*WORK INSTRUCTIONS*: If a line of the records contains the string "Route", copy it out.

*DATASET*:
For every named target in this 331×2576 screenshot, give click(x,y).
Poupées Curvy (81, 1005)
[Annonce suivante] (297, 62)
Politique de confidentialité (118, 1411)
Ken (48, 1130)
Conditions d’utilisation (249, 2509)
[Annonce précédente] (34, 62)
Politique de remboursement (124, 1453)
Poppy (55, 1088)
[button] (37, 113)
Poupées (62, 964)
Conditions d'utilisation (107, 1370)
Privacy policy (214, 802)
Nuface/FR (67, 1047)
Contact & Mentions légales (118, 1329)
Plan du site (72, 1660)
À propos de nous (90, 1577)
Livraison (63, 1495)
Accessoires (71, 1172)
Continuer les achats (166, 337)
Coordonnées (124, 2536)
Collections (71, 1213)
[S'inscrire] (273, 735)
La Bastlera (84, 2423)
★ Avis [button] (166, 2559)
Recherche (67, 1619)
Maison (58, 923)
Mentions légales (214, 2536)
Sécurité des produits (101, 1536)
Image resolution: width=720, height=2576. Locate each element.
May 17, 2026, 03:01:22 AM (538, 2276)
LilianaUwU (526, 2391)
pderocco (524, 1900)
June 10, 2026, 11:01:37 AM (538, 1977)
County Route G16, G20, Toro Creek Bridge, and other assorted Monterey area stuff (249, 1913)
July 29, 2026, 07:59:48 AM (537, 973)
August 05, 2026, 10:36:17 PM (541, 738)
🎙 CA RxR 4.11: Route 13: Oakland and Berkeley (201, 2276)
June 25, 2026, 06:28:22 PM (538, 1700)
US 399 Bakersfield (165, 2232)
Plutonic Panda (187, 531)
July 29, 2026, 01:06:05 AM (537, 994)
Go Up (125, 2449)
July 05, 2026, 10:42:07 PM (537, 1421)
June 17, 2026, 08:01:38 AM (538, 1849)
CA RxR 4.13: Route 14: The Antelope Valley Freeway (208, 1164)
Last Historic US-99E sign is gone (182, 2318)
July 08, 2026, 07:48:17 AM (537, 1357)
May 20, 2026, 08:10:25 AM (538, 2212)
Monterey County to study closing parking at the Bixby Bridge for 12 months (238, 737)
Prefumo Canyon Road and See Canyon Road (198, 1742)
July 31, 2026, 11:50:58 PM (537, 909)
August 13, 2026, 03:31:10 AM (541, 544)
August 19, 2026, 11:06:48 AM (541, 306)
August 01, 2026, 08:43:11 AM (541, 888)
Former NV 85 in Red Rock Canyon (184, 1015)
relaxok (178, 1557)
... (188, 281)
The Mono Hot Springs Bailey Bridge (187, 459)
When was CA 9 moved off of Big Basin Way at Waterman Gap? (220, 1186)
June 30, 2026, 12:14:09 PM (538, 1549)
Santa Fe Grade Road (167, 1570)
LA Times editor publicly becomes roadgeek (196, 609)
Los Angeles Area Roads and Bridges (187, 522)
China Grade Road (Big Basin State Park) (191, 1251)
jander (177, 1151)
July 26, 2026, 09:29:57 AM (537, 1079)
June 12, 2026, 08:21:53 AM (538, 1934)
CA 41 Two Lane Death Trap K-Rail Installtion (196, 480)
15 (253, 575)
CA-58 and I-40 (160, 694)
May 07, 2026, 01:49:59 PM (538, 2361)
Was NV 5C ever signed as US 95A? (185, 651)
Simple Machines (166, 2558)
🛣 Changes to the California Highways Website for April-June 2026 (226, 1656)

*REPLY TO THE EXERCISE*:
County Route G16, G20, Toro Creek Bridge, and other assorted Monterey area stuff (249, 1913)
🎙 CA RxR 4.11: Route 13: Oakland and Berkeley (201, 2276)
CA RxR 4.13: Route 14: The Antelope Valley Freeway (208, 1164)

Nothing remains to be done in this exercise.